**Exercise input:**
--

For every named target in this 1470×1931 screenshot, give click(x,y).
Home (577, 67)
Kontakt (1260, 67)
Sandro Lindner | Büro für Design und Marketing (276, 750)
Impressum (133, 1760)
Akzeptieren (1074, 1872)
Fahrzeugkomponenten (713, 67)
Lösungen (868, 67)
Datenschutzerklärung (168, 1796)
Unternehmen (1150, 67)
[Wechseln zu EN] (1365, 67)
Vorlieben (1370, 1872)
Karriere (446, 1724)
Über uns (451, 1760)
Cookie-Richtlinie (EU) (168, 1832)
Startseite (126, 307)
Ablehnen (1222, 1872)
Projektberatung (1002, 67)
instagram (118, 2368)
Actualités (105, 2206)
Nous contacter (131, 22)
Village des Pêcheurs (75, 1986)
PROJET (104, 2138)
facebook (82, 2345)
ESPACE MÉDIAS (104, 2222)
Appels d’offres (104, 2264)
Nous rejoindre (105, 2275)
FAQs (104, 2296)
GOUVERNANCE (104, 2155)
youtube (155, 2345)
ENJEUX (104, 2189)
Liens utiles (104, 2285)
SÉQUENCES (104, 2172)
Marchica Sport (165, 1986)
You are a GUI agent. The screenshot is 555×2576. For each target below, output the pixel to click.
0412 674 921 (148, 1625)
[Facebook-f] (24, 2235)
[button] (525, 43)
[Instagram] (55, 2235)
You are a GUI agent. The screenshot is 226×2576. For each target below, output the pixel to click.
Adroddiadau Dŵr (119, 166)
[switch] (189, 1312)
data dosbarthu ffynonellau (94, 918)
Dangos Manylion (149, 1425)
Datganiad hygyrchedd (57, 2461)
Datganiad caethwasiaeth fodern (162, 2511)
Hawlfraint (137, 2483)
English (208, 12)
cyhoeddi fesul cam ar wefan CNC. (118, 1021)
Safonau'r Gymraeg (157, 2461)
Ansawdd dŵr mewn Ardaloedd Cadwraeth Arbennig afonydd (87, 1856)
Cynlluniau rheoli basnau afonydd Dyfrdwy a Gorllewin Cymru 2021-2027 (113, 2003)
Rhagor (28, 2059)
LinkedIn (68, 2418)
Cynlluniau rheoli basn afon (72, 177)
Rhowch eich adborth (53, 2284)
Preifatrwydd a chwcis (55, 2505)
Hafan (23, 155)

--

**Problem details:** From the first line of the records through the line with "Safonau'r Gymraeg (157, 2461)", retype everything word for word, including both ends.

**Task response:**
For every named target in this 1470×1931 screenshot, give click(x,y).
Home (577, 67)
Kontakt (1260, 67)
Sandro Lindner | Büro für Design und Marketing (276, 750)
Impressum (133, 1760)
Akzeptieren (1074, 1872)
Fahrzeugkomponenten (713, 67)
Lösungen (868, 67)
Datenschutzerklärung (168, 1796)
Unternehmen (1150, 67)
[Wechseln zu EN] (1365, 67)
Vorlieben (1370, 1872)
Karriere (446, 1724)
Über uns (451, 1760)
Cookie-Richtlinie (EU) (168, 1832)
Startseite (126, 307)
Ablehnen (1222, 1872)
Projektberatung (1002, 67)
instagram (118, 2368)
Actualités (105, 2206)
Nous contacter (131, 22)
Village des Pêcheurs (75, 1986)
PROJET (104, 2138)
facebook (82, 2345)
ESPACE MÉDIAS (104, 2222)
Appels d’offres (104, 2264)
Nous rejoindre (105, 2275)
FAQs (104, 2296)
GOUVERNANCE (104, 2155)
youtube (155, 2345)
ENJEUX (104, 2189)
Liens utiles (104, 2285)
SÉQUENCES (104, 2172)
Marchica Sport (165, 1986)
You are a GUI agent. The screenshot is 555×2576. For each target below, output the pixel to click.
0412 674 921 (148, 1625)
[Facebook-f] (24, 2235)
[button] (525, 43)
[Instagram] (55, 2235)
You are a GUI agent. The screenshot is 226×2576. For each target below, output the pixel to click.
Adroddiadau Dŵr (119, 166)
[switch] (189, 1312)
data dosbarthu ffynonellau (94, 918)
Dangos Manylion (149, 1425)
Datganiad hygyrchedd (57, 2461)
Datganiad caethwasiaeth fodern (162, 2511)
Hawlfraint (137, 2483)
English (208, 12)
cyhoeddi fesul cam ar wefan CNC. (118, 1021)
Safonau'r Gymraeg (157, 2461)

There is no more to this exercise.